Copy out all of the records below character for character, keeping every line in its original order.
### Data to use
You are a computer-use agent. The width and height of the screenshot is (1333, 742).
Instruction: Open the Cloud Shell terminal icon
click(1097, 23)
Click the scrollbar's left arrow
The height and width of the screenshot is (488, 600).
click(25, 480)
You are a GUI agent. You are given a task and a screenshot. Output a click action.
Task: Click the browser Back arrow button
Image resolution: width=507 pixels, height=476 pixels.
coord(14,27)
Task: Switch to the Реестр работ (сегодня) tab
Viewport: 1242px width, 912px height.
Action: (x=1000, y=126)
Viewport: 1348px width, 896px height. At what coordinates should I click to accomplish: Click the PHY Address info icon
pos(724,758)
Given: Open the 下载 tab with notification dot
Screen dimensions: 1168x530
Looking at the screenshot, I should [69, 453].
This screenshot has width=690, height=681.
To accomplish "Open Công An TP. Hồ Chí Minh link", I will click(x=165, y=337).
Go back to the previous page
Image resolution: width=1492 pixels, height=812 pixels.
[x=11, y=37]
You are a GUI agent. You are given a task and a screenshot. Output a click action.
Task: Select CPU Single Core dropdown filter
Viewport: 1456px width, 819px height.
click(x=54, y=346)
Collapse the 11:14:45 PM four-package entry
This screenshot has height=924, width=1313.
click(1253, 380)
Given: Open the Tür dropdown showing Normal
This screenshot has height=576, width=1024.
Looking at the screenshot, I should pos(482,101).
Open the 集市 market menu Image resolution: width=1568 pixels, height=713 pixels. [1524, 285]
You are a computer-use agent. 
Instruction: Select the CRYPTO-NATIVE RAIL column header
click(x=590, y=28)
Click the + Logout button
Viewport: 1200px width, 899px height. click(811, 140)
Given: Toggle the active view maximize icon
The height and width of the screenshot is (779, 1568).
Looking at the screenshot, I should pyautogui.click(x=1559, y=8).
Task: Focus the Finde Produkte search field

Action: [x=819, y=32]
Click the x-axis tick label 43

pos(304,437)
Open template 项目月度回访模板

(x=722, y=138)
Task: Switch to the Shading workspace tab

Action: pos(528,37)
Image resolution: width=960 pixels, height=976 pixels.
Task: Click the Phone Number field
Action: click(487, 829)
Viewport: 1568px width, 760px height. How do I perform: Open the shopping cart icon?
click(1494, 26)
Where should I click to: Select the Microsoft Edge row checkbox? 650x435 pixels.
######
_Solution to the problem_
You are a computer-use agent. The width and height of the screenshot is (1333, 742).
Instruction: Open the Cloud Shell terminal icon
click(1097, 23)
Click the scrollbar's left arrow
The height and width of the screenshot is (488, 600).
click(25, 480)
You are a GUI agent. You are given a task and a screenshot. Output a click action.
Task: Click the browser Back arrow button
Image resolution: width=507 pixels, height=476 pixels.
coord(14,27)
Task: Switch to the Реестр работ (сегодня) tab
Viewport: 1242px width, 912px height.
Action: (x=1000, y=126)
Viewport: 1348px width, 896px height. At what coordinates should I click to accomplish: Click the PHY Address info icon
pos(724,758)
Given: Open the 下载 tab with notification dot
Screen dimensions: 1168x530
Looking at the screenshot, I should [69, 453].
This screenshot has width=690, height=681.
To accomplish "Open Công An TP. Hồ Chí Minh link", I will click(x=165, y=337).
Go back to the previous page
Image resolution: width=1492 pixels, height=812 pixels.
[x=11, y=37]
You are a GUI agent. You are given a task and a screenshot. Output a click action.
Task: Select CPU Single Core dropdown filter
Viewport: 1456px width, 819px height.
click(x=54, y=346)
Collapse the 11:14:45 PM four-package entry
This screenshot has height=924, width=1313.
click(1253, 380)
Given: Open the Tür dropdown showing Normal
This screenshot has height=576, width=1024.
Looking at the screenshot, I should pos(482,101).
Open the 集市 market menu Image resolution: width=1568 pixels, height=713 pixels. [1524, 285]
You are a computer-use agent. 
Instruction: Select the CRYPTO-NATIVE RAIL column header
click(x=590, y=28)
Click the + Logout button
Viewport: 1200px width, 899px height. click(811, 140)
Given: Toggle the active view maximize icon
The height and width of the screenshot is (779, 1568).
Looking at the screenshot, I should pyautogui.click(x=1559, y=8).
Task: Focus the Finde Produkte search field

Action: [x=819, y=32]
Click the x-axis tick label 43

pos(304,437)
Open template 项目月度回访模板

(x=722, y=138)
Task: Switch to the Shading workspace tab

Action: pos(528,37)
Image resolution: width=960 pixels, height=976 pixels.
Task: Click the Phone Number field
Action: click(487, 829)
Viewport: 1568px width, 760px height. How do I perform: Open the shopping cart icon?
click(1494, 26)
Where should I click to: Select the Microsoft Edge row checkbox? 650x435 pixels.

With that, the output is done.